2. Description of the Prior Art
In the photovoltaic array, the voltage drops to a large extent with increase of an amount of current as compared with an alkali and a lead storage batteries. In FIG. 14, the solid line shows the output voltage (V)-output current (I) characteristics of the photovoltaic array in the case where the solar insolation degree Ee at 28.degree. C. is a parameter. The broken line denotes the output voltage (V) -output power (W) characteristics in the above-mentioned state of condition. FIG. 14 shows that the output voltage is gradually decreased to zero with increase of the amount of the output current in the photovoltaic array. On the other hand, the output voltage is increased with decrease of the amount of the output current and at last reaches an open-circuit voltage (or no-load output voltage). This shows that the photovoltaic array has wide voltage fluctuations. Accordingly, where the photovoltaic array is employed as a power source for an electric motor for driving a pump, fan or the like, a large amount of current flowing at the starting of the motor causes excessive voltage drop, which renders the starting of the motor impossible. In order to prevent this, the photovoltaic array having a larger capacity than that needed for normal running of the motor is employed. This, however, causes the photovoltaic array to become large in size, which brings about rise of the production cost.
To prevent the above-described case, the prior art has provided a device which has an inverter between the photovoltaic array and the motor. The inverter has functions to invert DC voltage to AC voltage and to control the output frequency. According to this device, the output frequency of the inverter is automatically controlled during the starting of the motor so as to be gradually increased to the normal running frequency, preventing excessive increase of the starting current so that the motor is started smoothly.
Furthermore, the inverter is controlled so that the torque of the motor may become constant in a predetermined range of rotation, maintaining a constant ratio of the output voltage to the output frequency thereof. In addition, the inverter is automatically controlled so that the output voltage of the photovoltaic array may be maintained at a predetermined value Vc, in order to prevent the output voltage of the photovoltaic array from being varied due to the load variations. In this case, the value Vc is determined so that the output power of the photovoltaic array may become maximum at the value Vc under different solar insolation degrees, as shown in FIG. 14, whereby the photovoltaic array is normally used at the maximum efficiency.
According to the above-described device including the inverter, where a load connected to the electric motor has a large static friction torque as in the case of a positive displacement pump instead of a centrifugal pump or a fan, the load starting torque becomes excessively larger than the normal running torque of the motor which is attained at a normal running frequency for maintaining the voltage Vc.
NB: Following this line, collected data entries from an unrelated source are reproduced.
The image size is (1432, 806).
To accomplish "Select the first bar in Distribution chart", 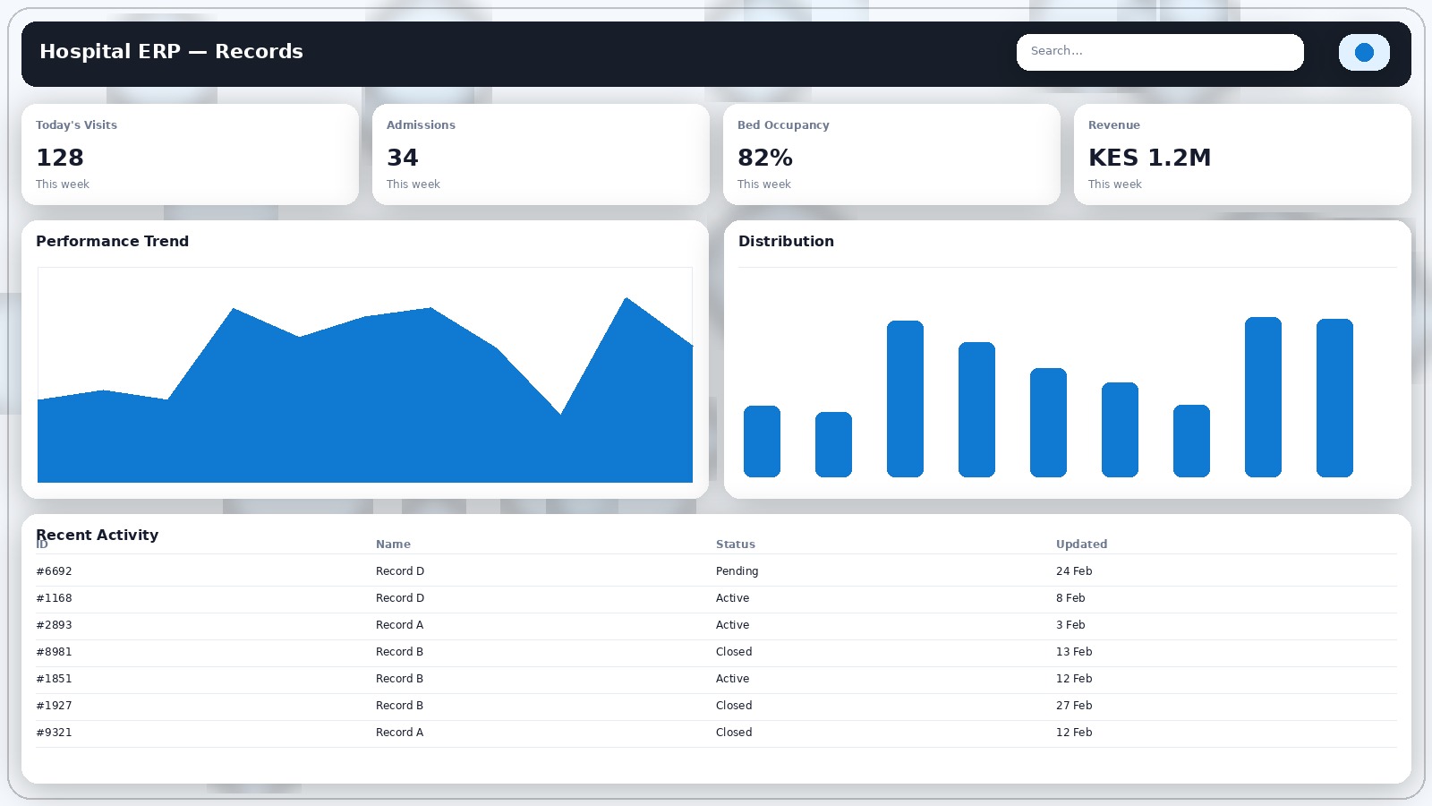I will click(762, 441).
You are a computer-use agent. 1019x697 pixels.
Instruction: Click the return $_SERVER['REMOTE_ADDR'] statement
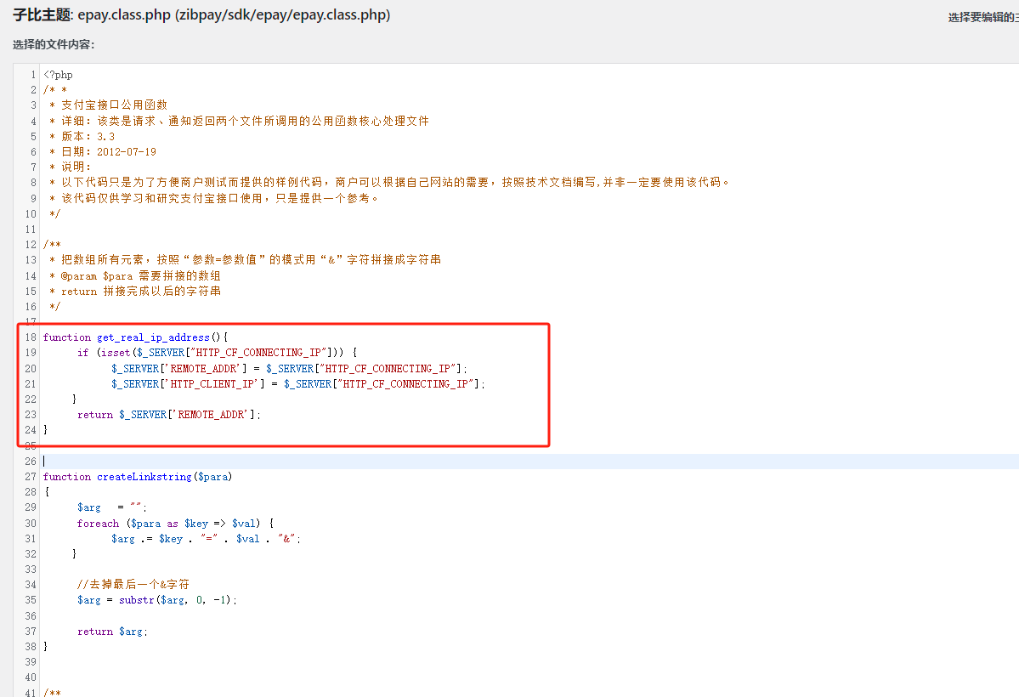(x=169, y=415)
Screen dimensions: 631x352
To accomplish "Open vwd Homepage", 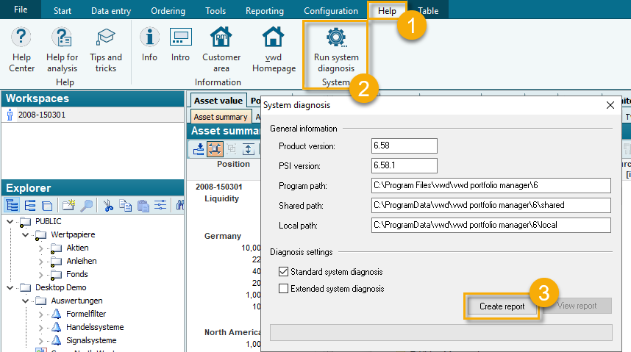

Consequently, in the case where the inverter is controlled during the starting of the motor so that the output frequency of the inverter is gradually increased to the value of the normal running frequency, the motor is led into the condition where it is unable to be started.
The above-described problem also arises in the case where the motor is automatically restarted after temporary stop during running due to drop of the solar insolation degree.